I can't say for sure, however the thread linked below talks about how to get pardiso to run with the ccx_dynamic.exe file from version 2.18. also, updating your intel mkl might help. intel does still make improvements to pardiso. some releases don't have any changes to pardiso though.
some info from the above thread. to get pardiso or spooles to run with the ccx_dynamic.exe file from v2.18 you have to use the modify keyword for your solver type.
SOLVER=type
type options; SPOOLES, PASTIX, PARDISO. if this change isn't made, pastix is used by default now. i'm hoping future versions of mecway will make it easier to specify which solver you want to use.
the files I copied to the ccx_dynamic.exe folder are:
libiomp5md.dll (you have to install at least one intel oneapi compiler to find this file) mkl_avx2.1.dll mkl_avx512.1.dll mkl_core.1.dll mkl_def.1.dll mkl_intel_thread.1.dll mkl_rt.1.dll
version 2.17 didn't use mkl_avx2.1.dll or mkl_avx512.1.dll. instead, it used; mkl_sequential.1.dll
for some reason, you can no longer use a path environment variable to point to the mkl files. i had to physically copy all of the above files to the same folder as the ccx_dynamic.exe file. in previous releases of ccx, path variables to the mkl worked.
I copied the mkl_avx2.1.dll file just in case it was used, however, it doesn't seem to be. it looks like the mkl_avx512.1.dll file is used in my case. this offered some speed up. you might have to experiment some to see which file you need for your cpu.

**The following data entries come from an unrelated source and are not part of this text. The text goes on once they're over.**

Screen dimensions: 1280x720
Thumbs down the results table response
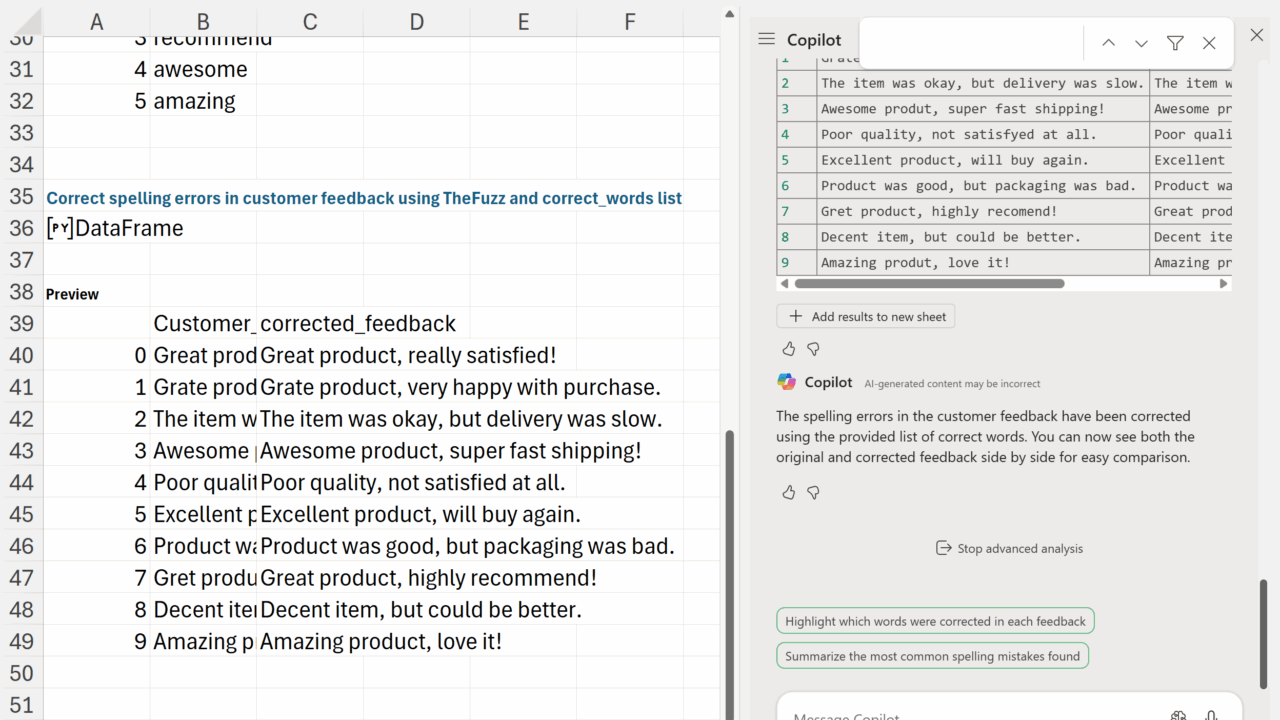pos(813,349)

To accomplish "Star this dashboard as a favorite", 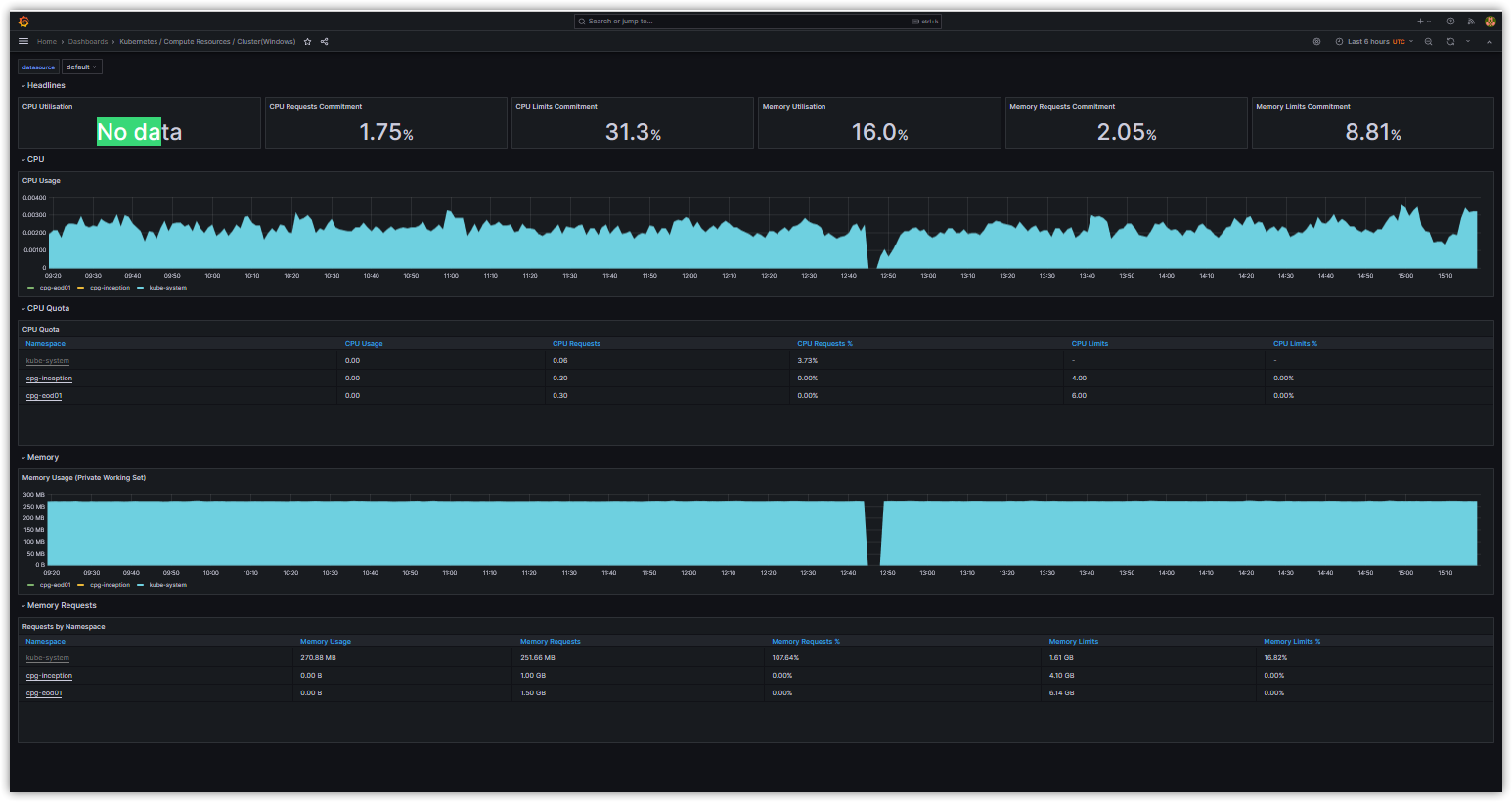I will click(307, 41).
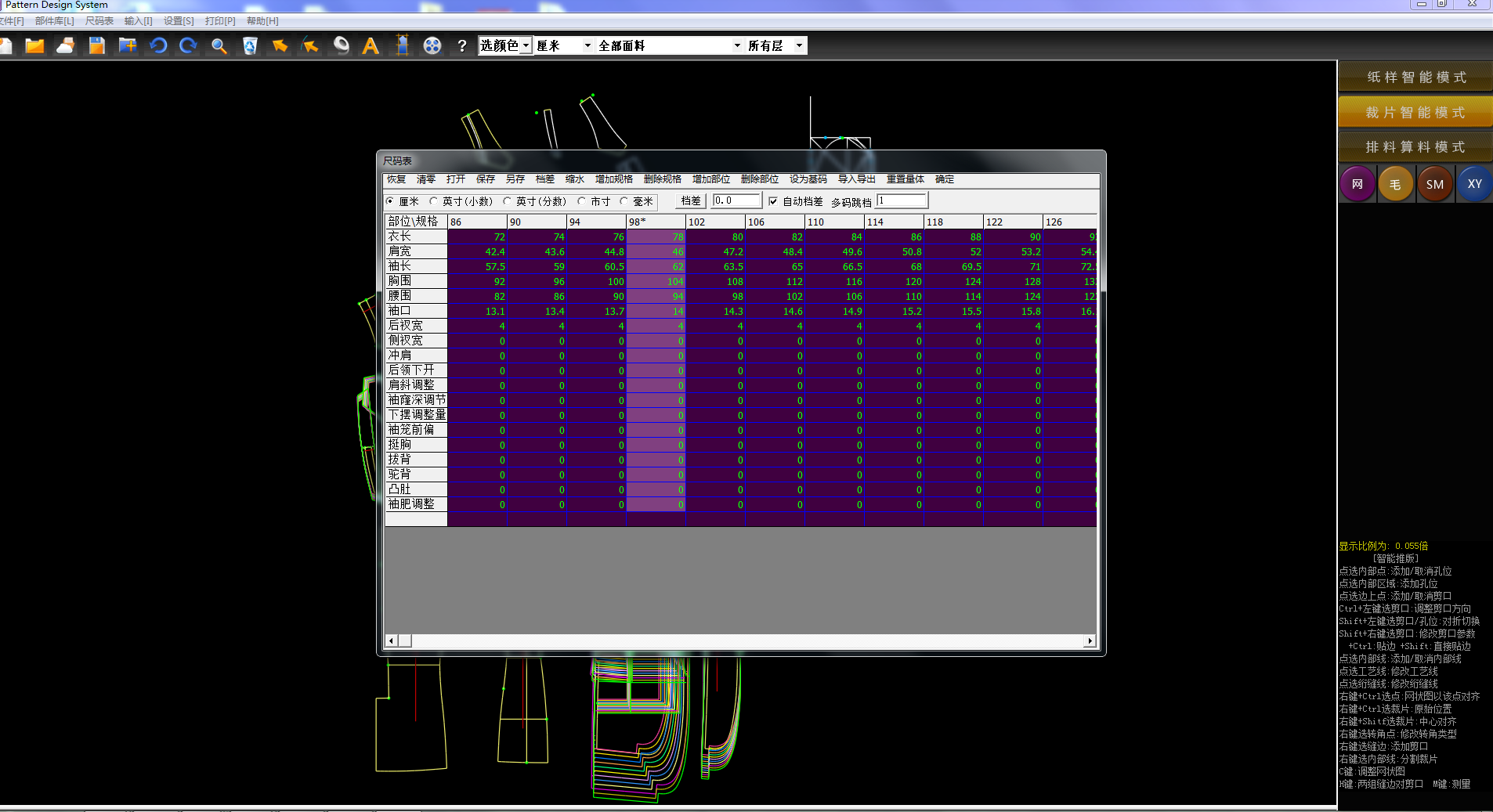Click the 多码跳档 input field
This screenshot has width=1493, height=812.
pyautogui.click(x=902, y=201)
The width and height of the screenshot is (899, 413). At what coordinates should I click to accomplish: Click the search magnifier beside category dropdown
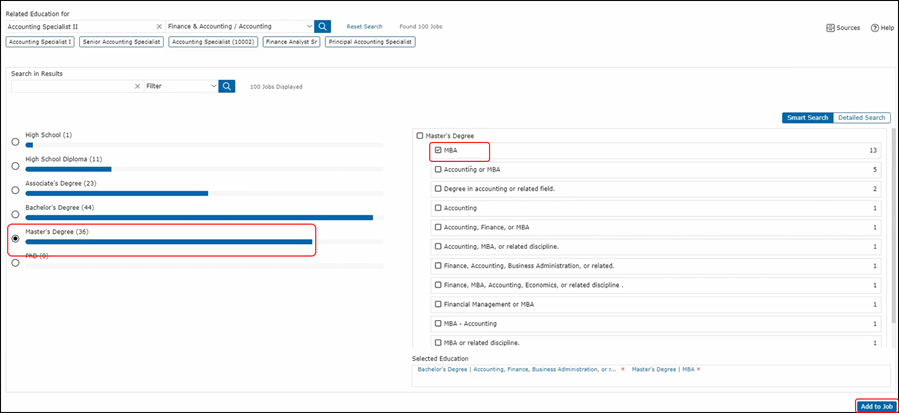(x=322, y=27)
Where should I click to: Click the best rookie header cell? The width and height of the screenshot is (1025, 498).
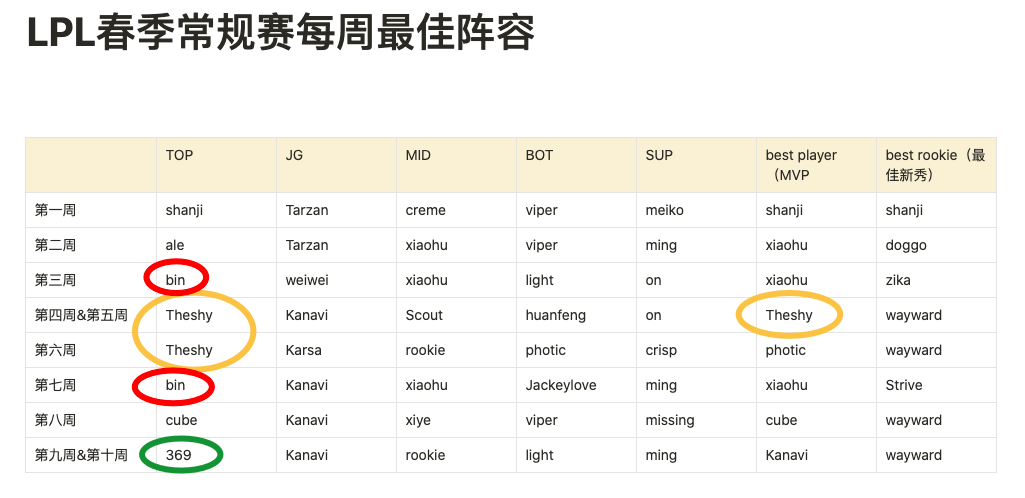coord(935,165)
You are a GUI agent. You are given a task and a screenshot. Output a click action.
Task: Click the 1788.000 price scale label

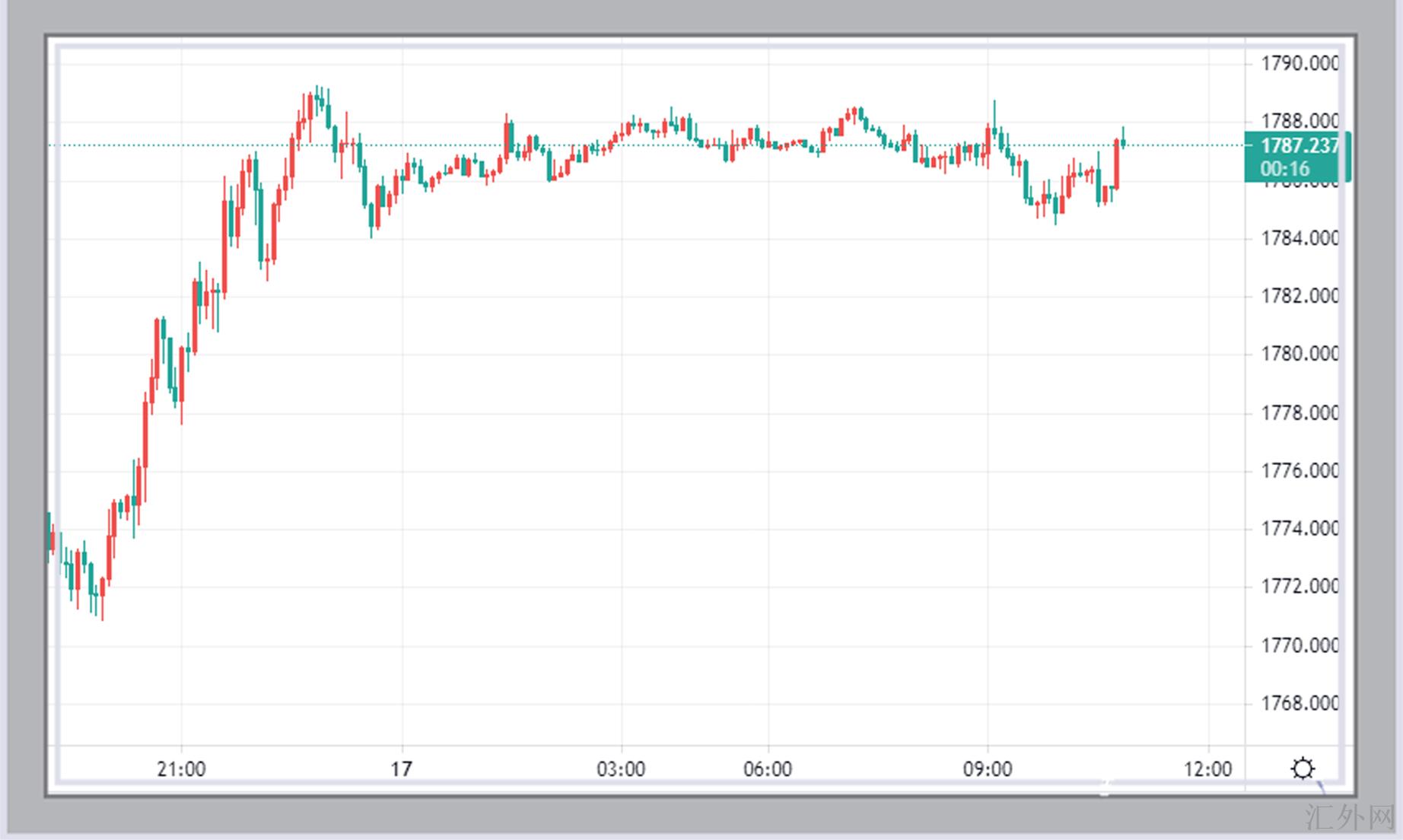tap(1299, 121)
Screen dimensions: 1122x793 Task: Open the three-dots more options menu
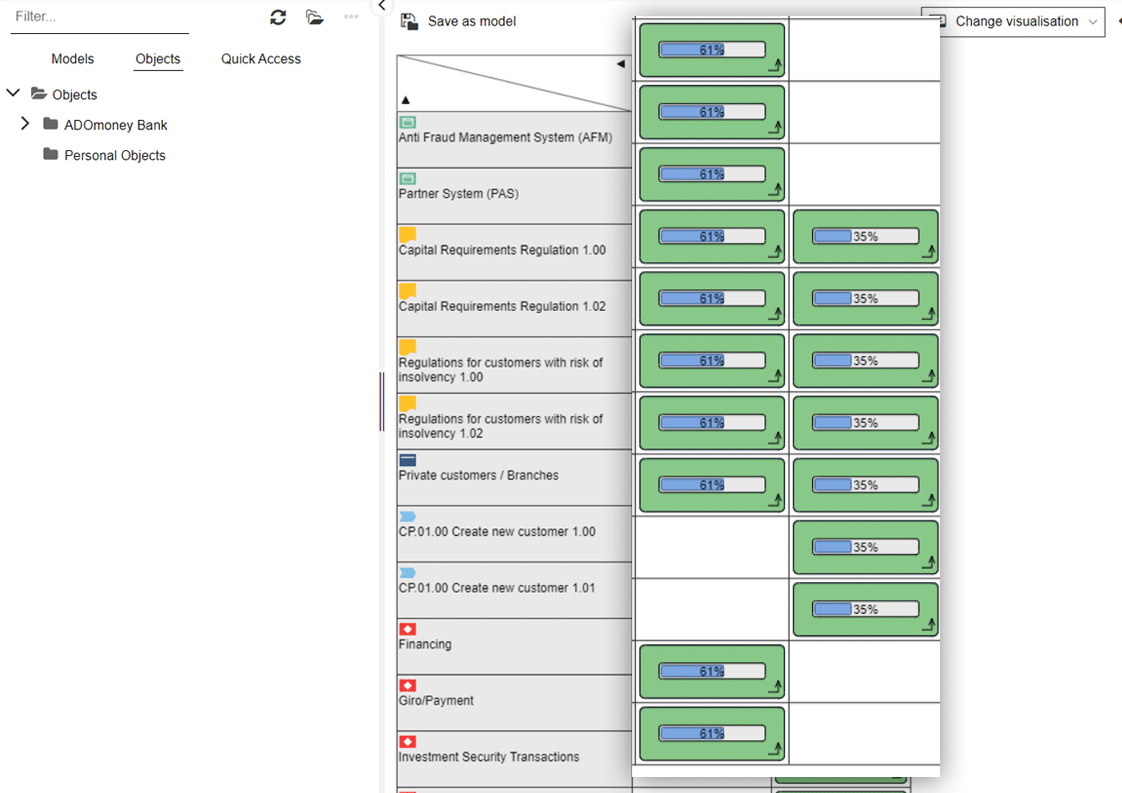(x=351, y=17)
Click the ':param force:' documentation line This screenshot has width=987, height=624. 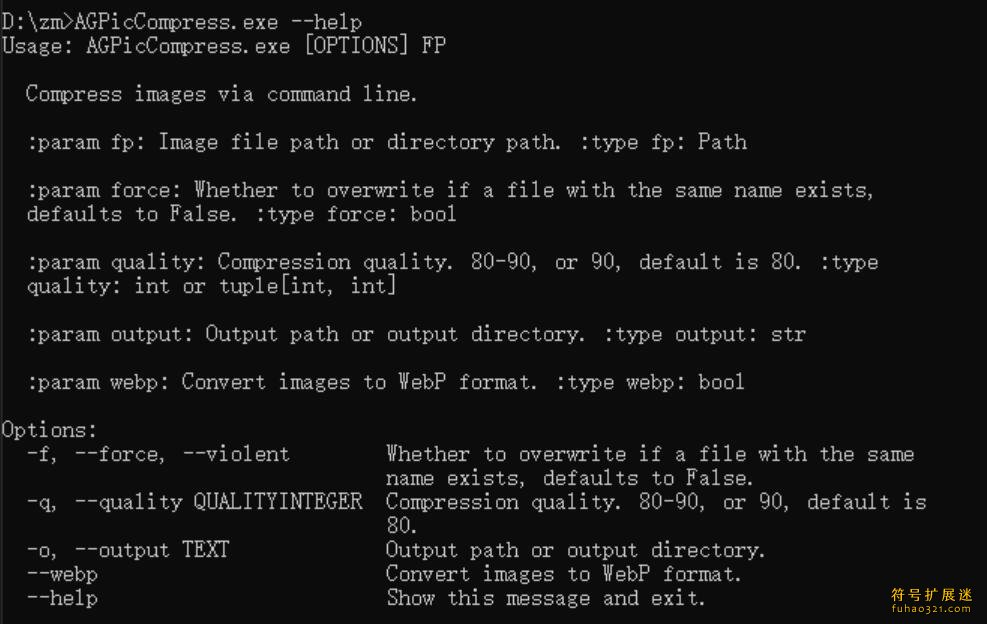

below are the environment variables i specified based on input from 3rav. they seemed to help speedup pastix and pardiso:
MKL_INTERFACE_LAYER=LP64 MKL_THREADING_LAYER=INTEL OMP_NUM_THREADS=(Set to desired number of cores) OPENBLAS_NUM_THREADS=1 PASTIX_MIXED_PRECISION=1
v2.18, with all of the above settings, did help pardiso run better than the 2.17 release. however, it still has long periods of single core use. pastix uses more cores more of the time. the run characteristics are different for each solver. one may work better than the other depending on your hardware. in my case, pardiso was slightly faster than pastix, for most of the tests I ran. spooles wasn't an option for me, due to the memory requirements of that solver.
your answer was pretty accurate , i recently changed the folder solver with the dlls, and i got an error from AVX2 so i got confirmation that it is working.
I also added some Environment Variables that seem to work together , see the description in the attached image
glad you figured it out. i just noticed an error in my previous post. i meant to say that with the v2.17 release mkl_sequential.1.dll was being used by pardiso, instead of the avx2 or avx512 dll files. i just updated my previous post with the correction. i'm getting some speedup now since it's using avx512. i'm not sure how it decides what dll files to use. i think 3rav is the one who has been compiling these for windows use. he might know more. all i can confirm is v2.18 is running better than v2.17 was. to test which dll files are used, I moved them in and out of the folder with the ccx_dynamic.exe file.
-1st run time March 2020 (CalculiX 2.16 PARDISO) : 5 Min 17 Sec -Actual run time October 2021 (CalculiX 2.18 PASTIX) : 1 Min 2 sec
Thank you very much to all the people who has work to adjust optimum setup parameters, variables, find required dll , ... and those who provided Benchmark files for the users to set up and detect misconfigurations. Spectacular change !!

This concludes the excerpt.